Этот памятник был сшиблен во время одной из первых московских бомбежек, еще при мне. Но через несколько дней Тимирязев снова, как ни в чем не бывало, стоял на прежнем месте, сложив руки. Его восстановили очень быстро.

Теперь я прочла книгу Тимирязева о хлорофилле, зеленом веществе растений.

«Жизнь растения, — пишет Тимирязев, — постоянное превращение энергии солнечного луча в химическое напряжение; жизнь животного — превращение химического напряжения в теплоту и движение». Дальше он говорит, что на солнце как бы «заводится пружина», которая спускается на земле. И эта развернутая пружина и есть жизнь.

«Зерно хлорофилла является звеном, соединяющим величественный взрыв энергии в нашем центральном светиле со всеми многообразными проявлениями жизни на обитаемой нами планете».

Тимирязев цитирует Больцмана и Ньютона. Ньютон писал: «Природа, по видимому, любит превращенья». И дальше: «В ряду таких разнообразных и странных превращений почему бы природе не превращать тела в свет и свет в тела». Ньютон только догадывался о том, что знал Тимирязев.

» Исходные материалы:
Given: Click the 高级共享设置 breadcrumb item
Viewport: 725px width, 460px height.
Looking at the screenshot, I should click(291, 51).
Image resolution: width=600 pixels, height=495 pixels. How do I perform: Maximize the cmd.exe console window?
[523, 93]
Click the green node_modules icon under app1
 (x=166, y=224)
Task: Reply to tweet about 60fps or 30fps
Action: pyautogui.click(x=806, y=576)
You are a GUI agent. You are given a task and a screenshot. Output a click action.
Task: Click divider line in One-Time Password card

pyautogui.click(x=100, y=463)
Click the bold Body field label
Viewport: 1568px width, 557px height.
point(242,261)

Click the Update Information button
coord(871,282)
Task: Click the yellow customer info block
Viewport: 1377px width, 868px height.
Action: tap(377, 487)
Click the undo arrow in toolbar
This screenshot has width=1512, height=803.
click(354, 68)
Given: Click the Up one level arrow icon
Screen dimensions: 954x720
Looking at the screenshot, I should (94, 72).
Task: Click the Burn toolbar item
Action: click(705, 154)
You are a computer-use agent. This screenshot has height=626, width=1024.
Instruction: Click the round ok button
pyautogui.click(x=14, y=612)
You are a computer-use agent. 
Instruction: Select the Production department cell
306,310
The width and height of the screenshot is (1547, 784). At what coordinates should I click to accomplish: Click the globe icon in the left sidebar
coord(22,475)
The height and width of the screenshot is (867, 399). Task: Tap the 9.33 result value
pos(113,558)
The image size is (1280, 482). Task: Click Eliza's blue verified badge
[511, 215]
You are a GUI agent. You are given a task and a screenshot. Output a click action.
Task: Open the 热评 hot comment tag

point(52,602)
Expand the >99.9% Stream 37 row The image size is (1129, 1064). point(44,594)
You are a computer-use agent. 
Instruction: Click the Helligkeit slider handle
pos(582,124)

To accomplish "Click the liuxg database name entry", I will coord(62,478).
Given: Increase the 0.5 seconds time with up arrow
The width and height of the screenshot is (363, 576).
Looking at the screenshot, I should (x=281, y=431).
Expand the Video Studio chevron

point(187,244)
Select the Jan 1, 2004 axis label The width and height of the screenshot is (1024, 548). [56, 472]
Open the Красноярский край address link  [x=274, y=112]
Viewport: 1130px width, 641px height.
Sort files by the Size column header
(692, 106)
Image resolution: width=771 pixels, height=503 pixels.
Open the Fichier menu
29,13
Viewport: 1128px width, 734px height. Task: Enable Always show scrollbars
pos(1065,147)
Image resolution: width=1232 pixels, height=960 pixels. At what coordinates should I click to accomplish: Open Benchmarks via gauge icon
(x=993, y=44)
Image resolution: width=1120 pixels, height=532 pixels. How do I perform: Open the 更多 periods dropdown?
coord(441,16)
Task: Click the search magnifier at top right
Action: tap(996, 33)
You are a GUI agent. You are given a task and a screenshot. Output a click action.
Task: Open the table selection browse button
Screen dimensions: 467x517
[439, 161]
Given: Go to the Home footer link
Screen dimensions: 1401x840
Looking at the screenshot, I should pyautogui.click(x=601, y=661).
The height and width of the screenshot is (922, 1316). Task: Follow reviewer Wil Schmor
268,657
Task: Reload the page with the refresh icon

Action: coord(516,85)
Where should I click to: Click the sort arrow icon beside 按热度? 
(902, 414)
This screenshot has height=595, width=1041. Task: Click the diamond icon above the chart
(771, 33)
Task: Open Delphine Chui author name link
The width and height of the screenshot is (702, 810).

» Вопросы по материалу:
A: О каком веществе написана книга Тимирязева, упомянутая в отрывке?
B: Перепишите из отрывка фрагмент между словами «Теперь я прочла» и «и есть жизнь.», включая их самих.
Отвечайте, опираясь только на отрывок.

» Ответы по заданиям:
A: О хлорофилле, зеленом веществе растений.

B:
Теперь я прочла книгу Тимирязева о хлорофилле, зеленом веществе растений.

«Жизнь растения, — пишет Тимирязев, — постоянное превращение энергии солнечного луча в химическое напряжение; жизнь животного — превращение химического напряжения в теплоту и движение». Дальше он говорит, что на солнце как бы «заводится пружина», которая спускается на земле. И эта развернутая пружина и есть жизнь.